:: PROVIDED PASSAGE ::
Updated

A police chief who said his officers received death threats after being accused on social media of beating a suspect and throwing him off a bridge in Alabama answered with the best weapon he had: body camera video.

Rainbow City Police Chief Jonathon Horton said he knew he had to act when claims about his officers mistreating a man began showing up on Facebook and spread quickly. A woman who identified herself as the mother of the man's children posted that he was "beat half to death" by Rainbow City police and pushed off a bridge Thursday night.

"We'd received more than 100 messages threatening to do all sorts of things, rape and kill our wives and children and launch an all-out war on police," Horton said in an interview Monday. "It was pretty crazy stuff."

While body cameras have come into use as a way to monitor police behavior, Horton decided to use it for another purpose: to show there was no wrongdoing on the part of his officers. Horton posted a 30-plus minute video on the Police Department's Facebook page that showed officers talking to Jonathan Dawon Davis, 29, during a traffic stop.

Davis was wanted on felony warrants for a drug-related charge and a probation revocation, and a misdemeanor warrant for driving with a suspended license, Horton said.

:: PROMPT 1 ::
In the news story about the Rainbow City police body camera video, how many threatening messages did Horton say the department had received?
:: PROMPT 2 ::
Transcribe the Rainbow City police story from "A police chief" up to and including "bridge Thursday night.".
:: PROMPT 3 ::
Continue the news story about the Rainbow City police body camera video from the point where it stops.

:: RECORDS SHOWN ::
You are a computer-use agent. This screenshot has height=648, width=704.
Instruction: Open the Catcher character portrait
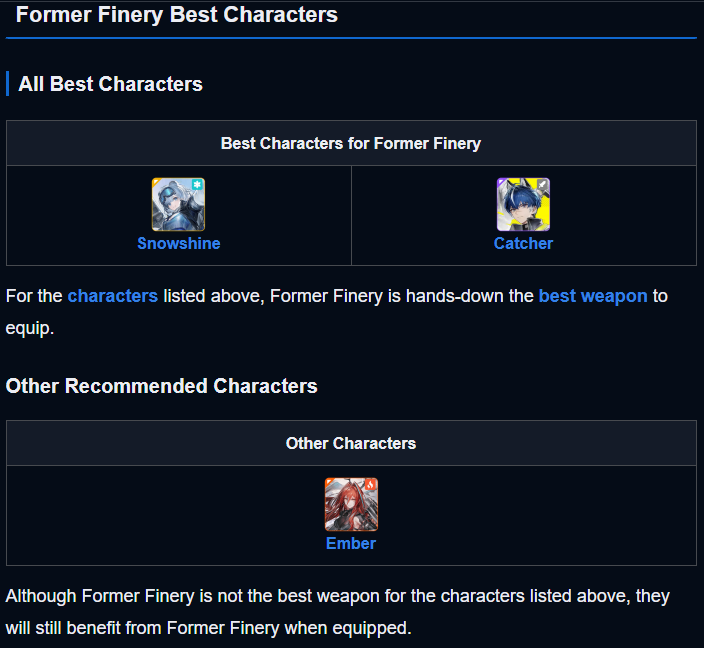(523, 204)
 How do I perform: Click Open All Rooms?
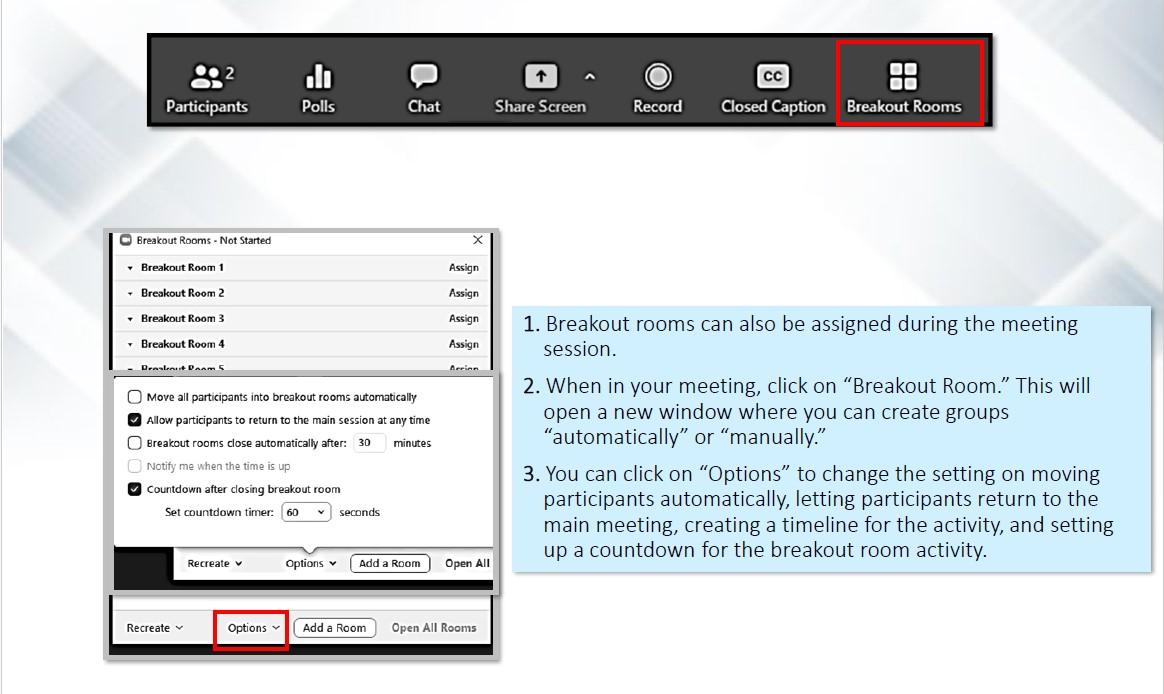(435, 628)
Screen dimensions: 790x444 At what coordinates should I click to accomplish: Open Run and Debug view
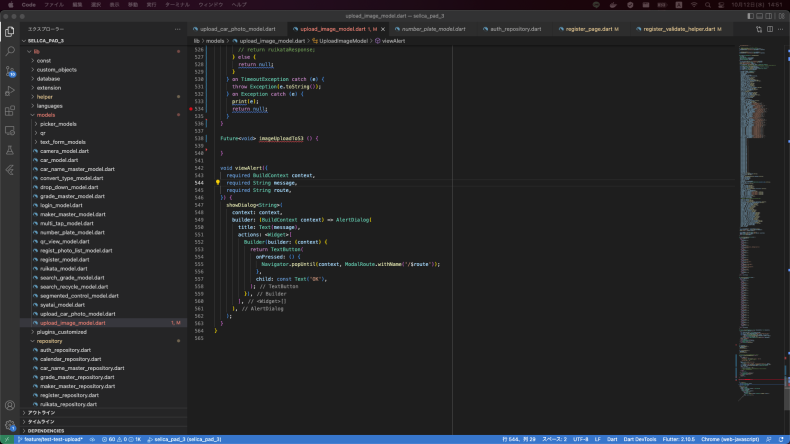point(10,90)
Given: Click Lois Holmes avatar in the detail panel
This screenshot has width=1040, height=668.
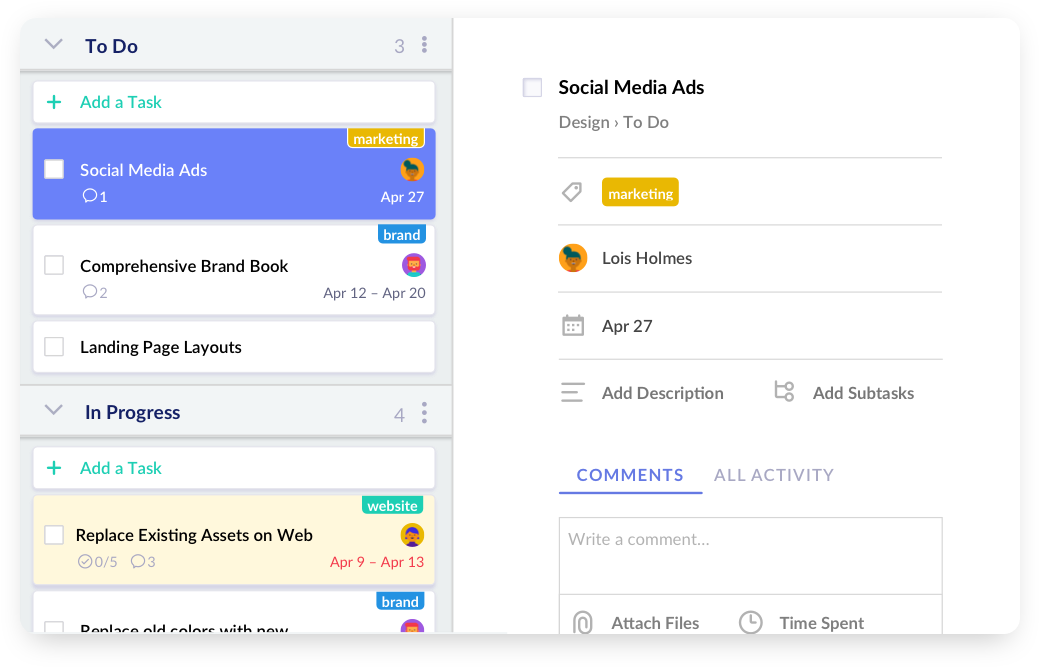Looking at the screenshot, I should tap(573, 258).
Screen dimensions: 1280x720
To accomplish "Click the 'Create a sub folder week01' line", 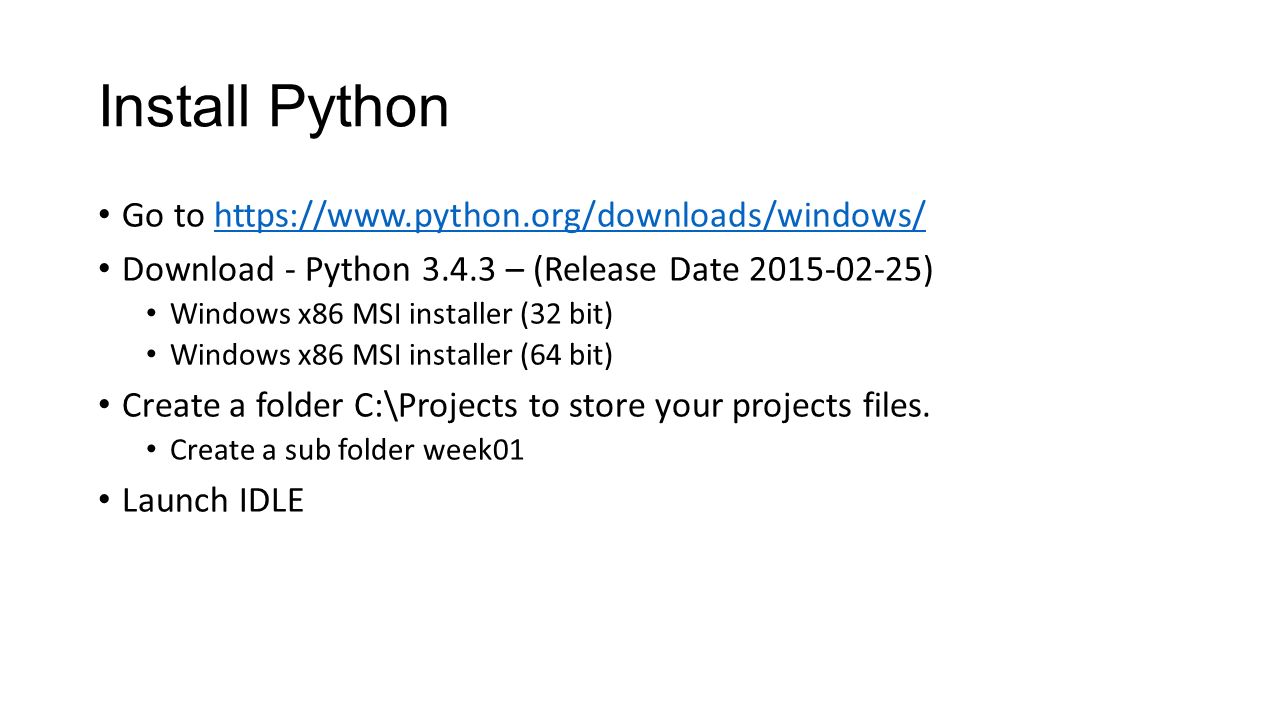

---

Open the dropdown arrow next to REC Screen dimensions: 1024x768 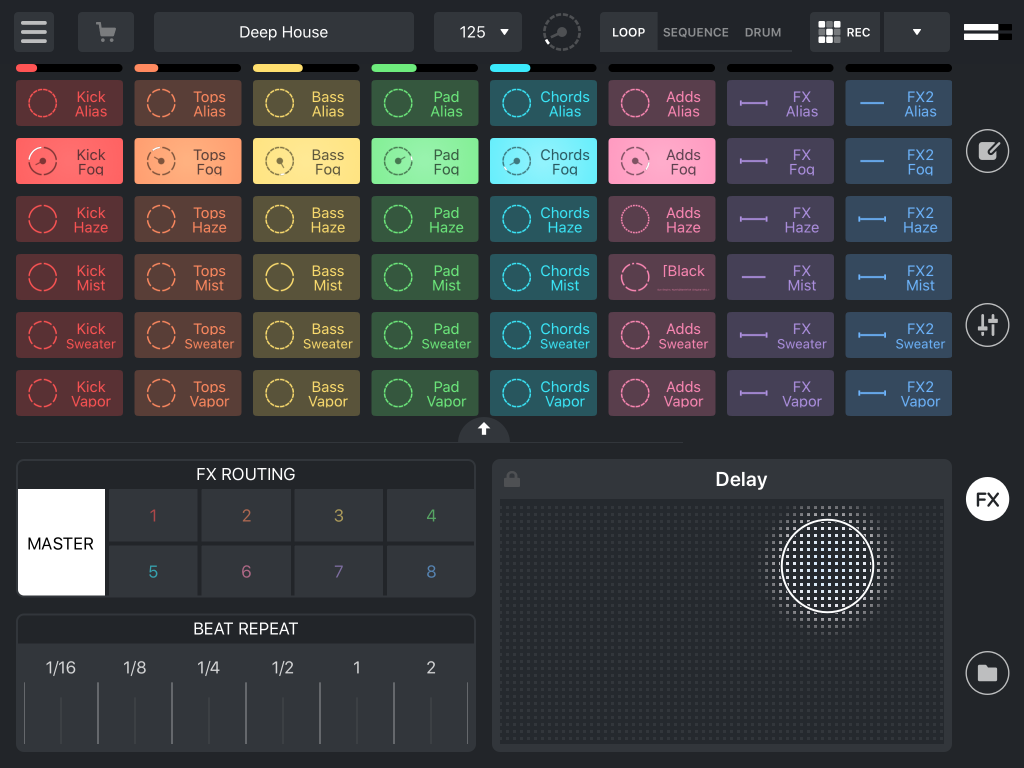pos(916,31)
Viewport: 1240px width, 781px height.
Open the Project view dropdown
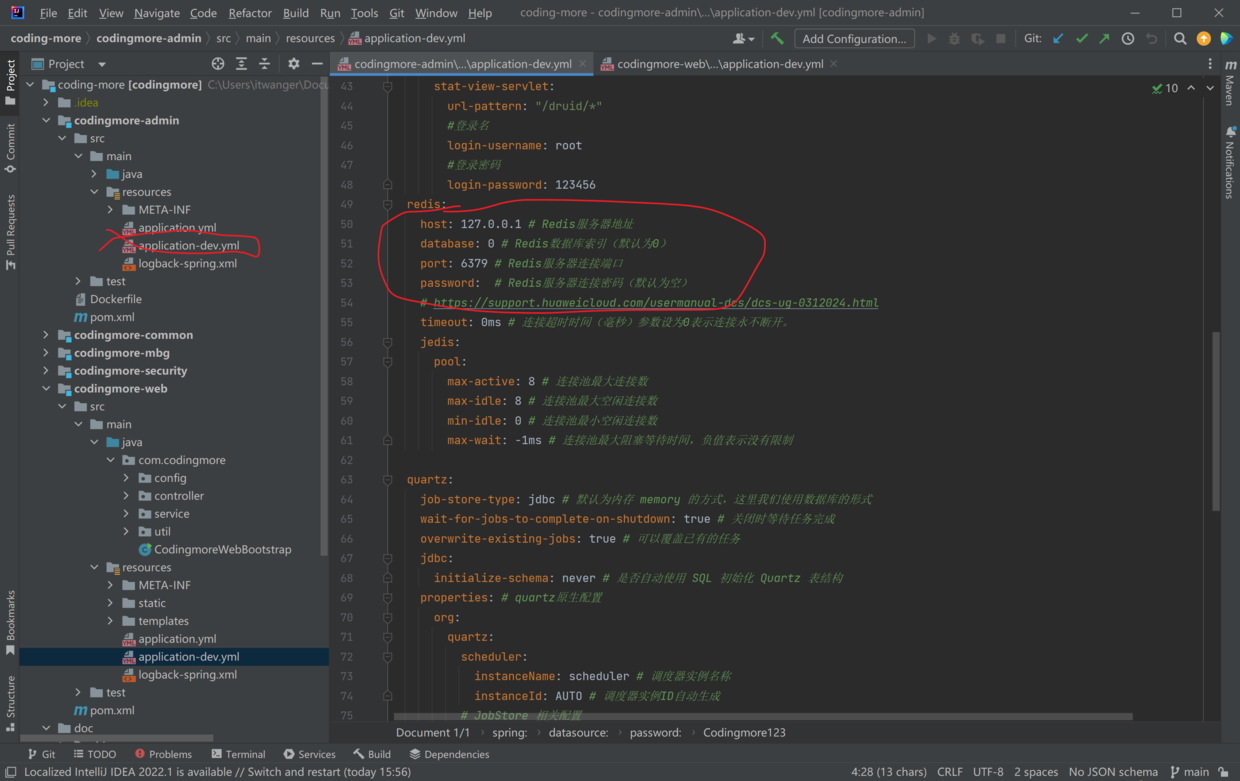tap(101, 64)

:: ANSWER SPACE 1 ::
More than 100 messages.

:: ANSWER SPACE 2 ::
A police chief who said his officers received death threats after being accused on social media of beating a suspect and throwing him off a bridge in Alabama answered with the best weapon he had: body camera video.

Rainbow City Police Chief Jonathon Horton said he knew he had to act when claims about his officers mistreating a man began showing up on Facebook and spread quickly. A woman who identified herself as the mother of the man's children posted that he was "beat half to death" by Rainbow City police and pushed off a bridge Thursday night.

:: ANSWER SPACE 3 ::
Told that officers knew who he was, the man bolted and jumped off a bridge over a creek, the video showed. The video showed officers later under the bridge assisting the man, who had a bloody mouth and screamed in agony about a broken leg.

Horton said officers neither prompted the man to jump nor struck him, but they did use a stun gun on Davis when they first located him along a creek bank under the bridge because he was still trying to get away.

The woman whose original message sparked the threats later posted that all she had to go on was a loved one's word "until the body cam was released."

"I truly believed he was done wrong and we needed help. Excuse me for being human." There was no response to a message left on Facebook seeking comment.

Davis was charged with using a false identification to obstruct justice, resisting arrest and attempting to elude, Horton said. Currently hospitalized for a broken leg, busted teeth and other injuries suffered in the fall, he will be jailed later.

A woman who was in the car with Davis was charged with resisting arrest for allegedly trying to hide Davis' identity from police, Horton said, and officers are researching whether charges are possible against the woman whose Facebook post prompted threats.

Horton said the wave of threats toward officers stopped after the video was posted, and he hopes the worst is over.

While police critics and advocates seeking better oversight of law enforcement have pushed for bodycam videos to help prevent abuses by police, Horton said video may actually help both his officers and police elsewhere.

"I'd hate for some guy to get radicalized and think it was true and take it out on some poor cop somewhere else," Horton said. "That was the real thing that pushed me to do it."